Sarbanes-Oxley Similarities

There are several parallels between the Sarbanes-Oxley Act of 2002 and the Securities and Exchange Commission’s (SEC) new rules for proxy disclosures concerning executive compensation. Both the law and the rules were preceded by corporate governance failures, and both seek to strengthen corporate governance and make specific processes less confusing to investors.

Both also intensify the scrutiny and workloads of specific board committees. Audit committees were put under the microscope by Sarbanes-Oxley; the same is now happening to compensation committees.

Although there are differences between Sarbanes-Oxley and the new proxy rules, lessons learned by audit committees, internal auditors, and finance and accounting executives regarding Sarbanes-Oxley compliance can be applied to the new proxy disclosure rules. Based on those lessons, HR professionals should:

  • Expect gaps in guidance.  Corporate finance executives often claimed that the SEC was slow to provide additional guidance after Sarbanes-Oxley was signed into law. While the proxy rules are less sweeping and more focused than Sarbanes-Oxley, they nonetheless will pose challenges for those companies that will tackle them first—publicly traded companies whose fiscal year ends on Dec. 31. These companies are currently the guinea pigs for writing—in “plain English,” as the new rules require—the first-ever round of compensation discussion and analysis. 

  • Stay ahead of the information curve. CFOs who fared best during the drawn-out implementation of Sarbanes-Oxley compliance anticipated questions from audit committee members and sought answers in advance of their meetings with them. To learn which issues to focus on, many CFOs joined the Association of Audit Committee Members, based in Philadelphia. The association is a nonprofit group that informs audit committee members of breaking issues and practices.

  • Meet new experts.  Sarbanes-Oxley compliance challenges fueled a run in executive searches for chief compliance officers and an increase in internal audit “co-sourcing”—the hiring of part-time or contract internal auditors. Law firms also developed teams of compliance experts. The expertise required by the new proxy disclosure rules will be highly specialized—actuaries who can examine pension benefit calculations, for example, and experts familiar with Section 280G of the Internal Revenue Code. 

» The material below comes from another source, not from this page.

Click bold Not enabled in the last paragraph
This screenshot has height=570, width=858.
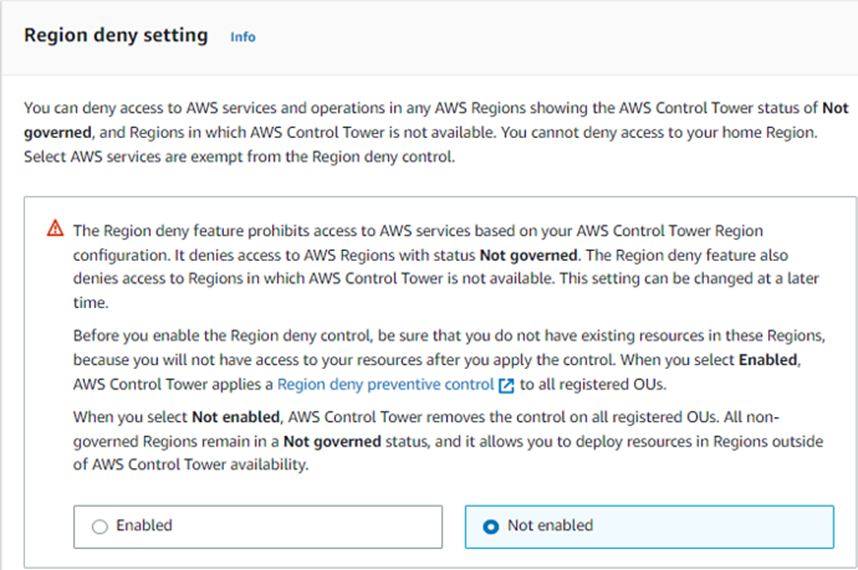236,417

  • Beware of software silver bullets. Numerous Sarbanes-Oxley compliance initiatives suffered because companies underestimated the difficulty of implementing a new compliance software package while trying to understand and adhere to the new rules. The same mistake may occur with proxy disclosures. Technological tools may indeed speed future executive compensation disclosure efforts, but only if HR executives first map out where the crucial information resides and then establish processes for storing, retrieving and analyzing it. Thus, nontechnological improvements in recordkeeping could ultimately prove more valuable than investments in technology.